At the time, I was privileged to be part of the World Economic Forum’s Global Leaders for Tomorrow, where I chaired the Environment Task Force.
Of course, it was already clear by then that climate change was a serious threat to life as we know it; and that environmental problems, pollution, and resource degradation were putting many countries at risk.
But back in 2000, the emphasis on measurement and data-driven decision-making was still in its infancy, especially in the environmental policy arena.
So, together with our partners at the Yale Center for Environmental Law and Policy and the Center for International Earth Science Information Network at Columbia University, we established this pioneering index—initially looking at environmental sustainability, and evolving to a focus on how governments have managed the particular challenges they face.
Today we are celebrating the 10th iteration of the EPI. The project has expanded and continues to advance novel methods and promote new data, pushing the analytical boundaries to bring the best and most current scientific information to environmental policymakers.
The 2016 EPI is the most comprehensive EPI to date. It gives a snapshot of the world’s nations and their performance toward meeting key environmental targets for water, human health, air, and agriculture.

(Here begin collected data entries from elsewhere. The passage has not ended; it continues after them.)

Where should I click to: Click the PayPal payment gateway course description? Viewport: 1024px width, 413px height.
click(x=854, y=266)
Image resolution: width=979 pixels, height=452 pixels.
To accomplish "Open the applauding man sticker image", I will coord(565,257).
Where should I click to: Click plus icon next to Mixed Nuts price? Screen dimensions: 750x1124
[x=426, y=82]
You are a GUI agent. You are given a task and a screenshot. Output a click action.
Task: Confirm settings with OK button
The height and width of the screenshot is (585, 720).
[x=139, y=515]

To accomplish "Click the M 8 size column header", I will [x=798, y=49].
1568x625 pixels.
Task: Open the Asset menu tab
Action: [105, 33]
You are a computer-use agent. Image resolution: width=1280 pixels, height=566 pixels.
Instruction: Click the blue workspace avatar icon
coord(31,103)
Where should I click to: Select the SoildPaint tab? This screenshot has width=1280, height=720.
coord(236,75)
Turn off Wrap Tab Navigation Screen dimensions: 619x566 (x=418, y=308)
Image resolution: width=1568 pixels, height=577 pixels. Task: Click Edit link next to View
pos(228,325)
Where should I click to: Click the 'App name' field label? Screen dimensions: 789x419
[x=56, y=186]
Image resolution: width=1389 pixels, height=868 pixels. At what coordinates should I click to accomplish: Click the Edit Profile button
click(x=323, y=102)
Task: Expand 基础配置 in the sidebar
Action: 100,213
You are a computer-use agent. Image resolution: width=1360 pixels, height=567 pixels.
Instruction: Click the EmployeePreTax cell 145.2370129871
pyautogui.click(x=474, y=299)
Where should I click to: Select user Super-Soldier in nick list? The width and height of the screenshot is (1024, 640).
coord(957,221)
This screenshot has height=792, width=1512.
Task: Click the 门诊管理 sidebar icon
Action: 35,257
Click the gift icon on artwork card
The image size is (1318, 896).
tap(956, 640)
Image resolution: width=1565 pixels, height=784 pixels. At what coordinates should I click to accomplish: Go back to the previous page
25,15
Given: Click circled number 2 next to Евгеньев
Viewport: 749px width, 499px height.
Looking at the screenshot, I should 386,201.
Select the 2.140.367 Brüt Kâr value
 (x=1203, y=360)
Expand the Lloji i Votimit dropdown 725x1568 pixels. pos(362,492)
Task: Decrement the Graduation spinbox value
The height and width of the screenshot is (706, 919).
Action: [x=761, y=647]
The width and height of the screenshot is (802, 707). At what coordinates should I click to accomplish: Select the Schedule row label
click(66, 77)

It covers 99 percent of the world’s population and 97 percent of global land area.
And it turns a spotlight on two broad areas of policy concern: protection of human health and protection of ecosystems.
It ranks countries’ performance in 9 high-priority environmental categories, by examining key indicators such as household air quality… the change in forest cover… wastewater treatment… and critical habitat protection.
The result is a global and country-level report card that shows policymakers the state of their environment—helping them see where they’re doing well, and where more concerted action is required.
Today, we are pleased to reveal the Top performers.
Finland has taken the top spot, followed by Iceland, Sweden, Denmark, and Slovenia. These top five performers share smart policies that target improvements to their natural and built environments, along with strong commitments to renewable energy.
Finland’s top ranking reflects its commitment to achieve a carbon-neutral society that will not exceed nature’s carrying capacity by 2050.
The 2016 EPI’s poor performers include Somalia in last place (180th), followed, in ascending order, by Eritrea, Madagascar, Niger, and Afghanistan.
These South Asian nations share troubled legacies of conflict and profound governance problems. These countries show that environmental performance is a governance issue: a well-functioning government is critical to effective environmental management.
And what we find is that the EPI’s value lies not only in sparking constructive competition, but also in offering a diagnostic tool to help environmental policymakers drive improvement.
Measurement matters—to inject objectivity into debates… and to help allocate scarce resources efficiently.
New data also equips all to become engaged effectively. Sustainable solutions require ensuring that every voice is heard – from marginalized groups such as Indigenous peoples to local and regional governments.
And when we’re talking about the very survival of the planet, the stakes could not be higher.
Last September’s adoption of the United Nations Sustainable Development Goals and the Paris Climate Change Agreement makes the need for accurate environmental data even clearer.
The EPI can help track national and global progress toward the SDGs, and a cleaner, greener, healthier, and more sustainable future for us all.
Likewise, as countries work to implement the emissions reduction commitments that came out of the climate conference in Paris, the EPI can inform data-driven decision-making… and inspire collaboration around best practices.
Our hope is that by holding up a mirror on where we are, the EPI will inspire policymakers and leaders in every sector to reach for what could be.
For as my fellow Canadian, the late Marshall McLuhan memorably said, “There are no passengers on Spaceship Earth. We are all crew.”
And the only way to protect our planet is if we work together.